Après le retrait des troupes américaines d'Afghanistan, les conflits en Ukraine et à Gaza ont également accru la rivalité entre les grandes puissances au sujet de l'Afghanistan. La situation géostratégique de l'Afghanistan a incité des pays comme les États-Unis, la Chine, la Russie et ses voisins à privilégier leurs propres intérêts au détriment de ceux du peuple afghan. Cependant, conclure des accords avec le régime taliban ne servira que leurs intérêts à court terme, car les talibans ne représentent pas la majorité de la population afghane.
Une région prospère et pacifique peut être envisagée lorsque l'Afghanistan sera en paix et que ses institutions politiques seront fondées sur la justice, l'égalité et l'autonomisation économique. La position de l'Afghanistan sur la scène internationale depuis la Seconde Guerre mondiale n'a jamais été offensante. Le pays souhaite vivre en paix avec ses voisins, à condition que sa souveraineté soit respectée et que les politiques par procuration des parties prenantes concernées soient mises fin.
Le régime autoritaire actuel des talibans est la continuation des politiques malavisées d'acteurs étrangers, qui ont favorisé l'instabilité et l'extrémisme en Afghanistan. La prospérité économique régionale et la sécurité humaine sont directement liées à la situation politique actuelle et future de l'Afghanistan.
L’ONU doit donc mettre en place un mécanisme de construction d’un consensus international et national qui reflète les désirs des Afghans quant à leur avenir, avec une approche inclusive et transparente.
Malheureusement, les personnes invitées aux forums internationaux sont responsables de 40 années de conflit et de destruction en Afghanistan. La plupart des acteurs du conflit en Afghanistan négocient leur place pour de l'argent et du pouvoir au détriment de l'intérêt national afghan, ce qui les rend peu fiables aux yeux du peuple afghan. En outre, le régime actuel rend impossible la mise en place de processus dirigés par le peuple pour discuter de l'avenir politique de l'Afghanistan au sein du pays.

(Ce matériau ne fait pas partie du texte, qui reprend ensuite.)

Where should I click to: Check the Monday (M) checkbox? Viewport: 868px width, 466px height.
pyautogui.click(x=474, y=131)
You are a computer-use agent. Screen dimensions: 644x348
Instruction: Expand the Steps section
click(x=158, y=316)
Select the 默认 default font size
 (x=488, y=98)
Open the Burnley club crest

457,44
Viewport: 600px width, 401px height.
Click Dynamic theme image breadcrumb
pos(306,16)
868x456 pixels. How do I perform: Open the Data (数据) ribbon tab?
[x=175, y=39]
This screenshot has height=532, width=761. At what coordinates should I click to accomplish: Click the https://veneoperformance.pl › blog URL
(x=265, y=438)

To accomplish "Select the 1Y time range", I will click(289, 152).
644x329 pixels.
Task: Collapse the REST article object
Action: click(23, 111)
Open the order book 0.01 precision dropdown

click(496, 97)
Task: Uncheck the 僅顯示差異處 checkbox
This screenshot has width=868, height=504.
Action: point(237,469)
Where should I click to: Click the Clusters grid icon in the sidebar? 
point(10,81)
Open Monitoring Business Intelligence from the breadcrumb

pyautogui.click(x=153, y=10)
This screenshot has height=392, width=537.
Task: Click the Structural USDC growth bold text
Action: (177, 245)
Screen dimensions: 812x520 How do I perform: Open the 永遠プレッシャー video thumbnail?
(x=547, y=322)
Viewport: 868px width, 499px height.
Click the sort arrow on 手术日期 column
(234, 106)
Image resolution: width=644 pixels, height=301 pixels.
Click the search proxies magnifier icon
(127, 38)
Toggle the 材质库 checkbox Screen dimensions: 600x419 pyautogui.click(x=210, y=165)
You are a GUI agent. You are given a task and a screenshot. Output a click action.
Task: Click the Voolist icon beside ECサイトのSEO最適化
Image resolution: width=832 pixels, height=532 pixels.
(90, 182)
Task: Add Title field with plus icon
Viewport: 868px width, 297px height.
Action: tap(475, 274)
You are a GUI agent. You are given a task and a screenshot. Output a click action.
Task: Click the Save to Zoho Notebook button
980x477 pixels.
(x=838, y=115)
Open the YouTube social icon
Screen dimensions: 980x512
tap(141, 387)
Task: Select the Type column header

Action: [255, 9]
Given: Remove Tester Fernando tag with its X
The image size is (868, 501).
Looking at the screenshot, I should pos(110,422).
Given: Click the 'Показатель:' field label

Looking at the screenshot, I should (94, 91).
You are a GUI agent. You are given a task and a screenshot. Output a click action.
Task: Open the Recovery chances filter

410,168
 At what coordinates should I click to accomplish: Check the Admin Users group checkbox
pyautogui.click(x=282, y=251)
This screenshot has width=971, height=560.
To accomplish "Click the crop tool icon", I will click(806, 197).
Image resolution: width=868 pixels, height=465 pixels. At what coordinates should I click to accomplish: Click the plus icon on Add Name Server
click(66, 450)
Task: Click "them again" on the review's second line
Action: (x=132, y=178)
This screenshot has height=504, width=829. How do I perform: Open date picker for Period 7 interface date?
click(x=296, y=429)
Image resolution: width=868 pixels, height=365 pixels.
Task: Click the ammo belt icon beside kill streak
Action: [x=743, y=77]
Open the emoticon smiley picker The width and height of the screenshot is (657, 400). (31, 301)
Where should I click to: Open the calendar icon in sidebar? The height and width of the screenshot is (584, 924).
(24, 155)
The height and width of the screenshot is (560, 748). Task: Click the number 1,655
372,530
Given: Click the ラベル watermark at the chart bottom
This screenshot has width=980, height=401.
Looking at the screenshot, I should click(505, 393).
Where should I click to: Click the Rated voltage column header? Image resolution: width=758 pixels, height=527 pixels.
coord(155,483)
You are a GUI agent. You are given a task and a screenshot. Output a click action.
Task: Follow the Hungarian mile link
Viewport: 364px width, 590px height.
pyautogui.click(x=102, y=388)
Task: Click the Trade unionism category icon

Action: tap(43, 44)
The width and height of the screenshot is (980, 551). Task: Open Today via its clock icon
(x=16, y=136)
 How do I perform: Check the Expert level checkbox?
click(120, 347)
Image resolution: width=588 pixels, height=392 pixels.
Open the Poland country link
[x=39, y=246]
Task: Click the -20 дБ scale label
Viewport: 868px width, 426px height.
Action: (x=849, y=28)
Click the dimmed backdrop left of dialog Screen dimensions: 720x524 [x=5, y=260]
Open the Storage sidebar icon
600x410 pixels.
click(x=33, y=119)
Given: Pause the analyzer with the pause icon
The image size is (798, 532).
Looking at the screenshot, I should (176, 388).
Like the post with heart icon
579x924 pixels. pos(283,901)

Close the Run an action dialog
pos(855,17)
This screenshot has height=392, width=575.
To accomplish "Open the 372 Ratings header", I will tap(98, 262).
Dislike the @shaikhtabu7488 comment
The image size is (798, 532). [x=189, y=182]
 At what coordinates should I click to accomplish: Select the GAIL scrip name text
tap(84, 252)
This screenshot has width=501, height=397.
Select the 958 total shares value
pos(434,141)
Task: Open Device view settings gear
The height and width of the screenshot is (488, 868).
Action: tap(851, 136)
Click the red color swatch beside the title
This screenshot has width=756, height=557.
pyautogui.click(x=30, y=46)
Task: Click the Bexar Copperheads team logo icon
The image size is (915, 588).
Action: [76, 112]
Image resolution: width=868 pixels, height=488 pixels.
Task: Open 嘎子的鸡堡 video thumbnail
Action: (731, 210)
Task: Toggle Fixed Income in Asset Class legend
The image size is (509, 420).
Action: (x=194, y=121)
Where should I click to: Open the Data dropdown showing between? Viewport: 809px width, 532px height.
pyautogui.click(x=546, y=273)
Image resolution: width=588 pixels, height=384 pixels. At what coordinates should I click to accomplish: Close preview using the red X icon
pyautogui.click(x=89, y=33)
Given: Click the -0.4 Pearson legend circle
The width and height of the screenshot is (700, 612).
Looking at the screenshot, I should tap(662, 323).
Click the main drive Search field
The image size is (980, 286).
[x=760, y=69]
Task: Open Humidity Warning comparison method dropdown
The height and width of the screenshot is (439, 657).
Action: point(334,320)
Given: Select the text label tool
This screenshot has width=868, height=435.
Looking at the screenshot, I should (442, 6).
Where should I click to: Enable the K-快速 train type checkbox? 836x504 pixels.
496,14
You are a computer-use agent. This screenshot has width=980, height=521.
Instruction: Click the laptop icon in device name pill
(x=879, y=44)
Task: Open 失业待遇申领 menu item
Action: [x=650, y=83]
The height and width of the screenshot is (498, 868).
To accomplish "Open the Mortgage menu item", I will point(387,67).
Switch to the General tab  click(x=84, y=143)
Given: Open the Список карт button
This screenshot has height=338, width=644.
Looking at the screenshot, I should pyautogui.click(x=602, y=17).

Les voisins de l’Afghanistan doivent encourager le débat et créer des conditions favorables à la promotion des Objectifs de développement durable et des droits civils, politiques et sociaux afin de trouver des alternatives inclusives en Afghanistan au lieu de tomber aveuglément dans le piège de la reconnaissance de l’Émirat islamique des talibans. La communauté internationale doit tirer les leçons des erreurs du passé : si les fondements de la justice transitionnelle, de l’égalité et de la liberté ne sont pas mis en œuvre, les institutions et les institutions gouvernementales et politiques s’effondreront. Le maintien du statu quo en Afghanistan détruira non seulement la société afghane, mais les répercussions du chaos se feront sentir bien au-delà des frontières afghanes.